I've been working recently with CDISC data that is structured with pre-specified column names and certain expectations for the way survival data are coded.
I want to write a wrapper for survival::Surv() that uses the structured data of the CDISC format. I have a function that is working in most scenarios, but I can't get it to work with survival::coxph().
How can I get my Surv() wrapper function to use default values and work in coxph()? Below are examples using the visR::adtte data set (data set ships with the visR package...install with devtools::install_github("openpharma/visR")), which is in CDISC format. All examples run without issue except the last one.

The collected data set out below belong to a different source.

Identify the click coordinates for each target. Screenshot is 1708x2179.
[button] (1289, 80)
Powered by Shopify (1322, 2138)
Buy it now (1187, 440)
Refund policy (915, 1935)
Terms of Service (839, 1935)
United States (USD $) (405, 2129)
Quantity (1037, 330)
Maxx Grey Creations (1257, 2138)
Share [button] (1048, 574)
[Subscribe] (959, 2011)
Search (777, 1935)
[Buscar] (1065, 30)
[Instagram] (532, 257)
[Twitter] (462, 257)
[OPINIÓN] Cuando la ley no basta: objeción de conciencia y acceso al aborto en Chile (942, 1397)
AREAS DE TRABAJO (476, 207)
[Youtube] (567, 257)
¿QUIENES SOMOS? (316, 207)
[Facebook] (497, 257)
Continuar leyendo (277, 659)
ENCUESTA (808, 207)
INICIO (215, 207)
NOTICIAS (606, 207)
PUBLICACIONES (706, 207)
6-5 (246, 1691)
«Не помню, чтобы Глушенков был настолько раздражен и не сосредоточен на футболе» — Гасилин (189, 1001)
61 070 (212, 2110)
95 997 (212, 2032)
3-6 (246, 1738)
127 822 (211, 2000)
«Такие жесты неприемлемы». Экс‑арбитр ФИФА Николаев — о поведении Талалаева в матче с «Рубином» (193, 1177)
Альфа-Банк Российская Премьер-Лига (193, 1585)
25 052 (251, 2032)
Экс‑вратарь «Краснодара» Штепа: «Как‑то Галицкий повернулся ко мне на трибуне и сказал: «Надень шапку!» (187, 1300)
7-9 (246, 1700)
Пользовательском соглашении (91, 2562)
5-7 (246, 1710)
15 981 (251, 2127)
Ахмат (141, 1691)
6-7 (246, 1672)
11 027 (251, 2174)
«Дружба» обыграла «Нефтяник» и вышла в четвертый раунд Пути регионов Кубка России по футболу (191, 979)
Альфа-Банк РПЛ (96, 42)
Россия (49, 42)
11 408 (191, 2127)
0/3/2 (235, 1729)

Surv_CDISC <- function(AVAL, CNSR) {
# set default values if not passed by user -----------------------------------
if (missing(AVAL) && exists("AVAL", envir = rlang::caller_env()))
AVAL <- get("AVAL", envir = rlang::caller_env())
else if (missing(AVAL))
stop("Default 'AVAL' value not found. Specify argument in `Surv_CDISC(AVAL=)`.")
if (missing(CNSR) && exists("CNSR", envir = rlang::caller_env()))
CNSR <- get("CNSR", envir = rlang::caller_env())
else if (missing(CNSR))
stop("Default 'CNSR' value not found. Specify argument in `Surv_CDISC(CNSR=)`.")
# pass args to `survival::Surv()` --------------------------------------------
survival::Surv(time = AVAL, event = 1 - CNSR)
}
# passing the arguments, everything works
with(visR::adtte, Surv_CDISC(AVAL = AVAL, CNSR = CNSR)) |> head()
#> [1] 2 3 3 28+ 58 46+
# letting the arguments use default value, everything still works
with(visR::adtte, Surv_CDISC()) |> head()
#> [1] 2 3 3 28+ 58 46+
# using function in model.frame() and defining argument values, everything works
model.frame(Surv_CDISC(AVAL, CNSR) ~ SEX, data = visR::adtte) |> head(n = 2)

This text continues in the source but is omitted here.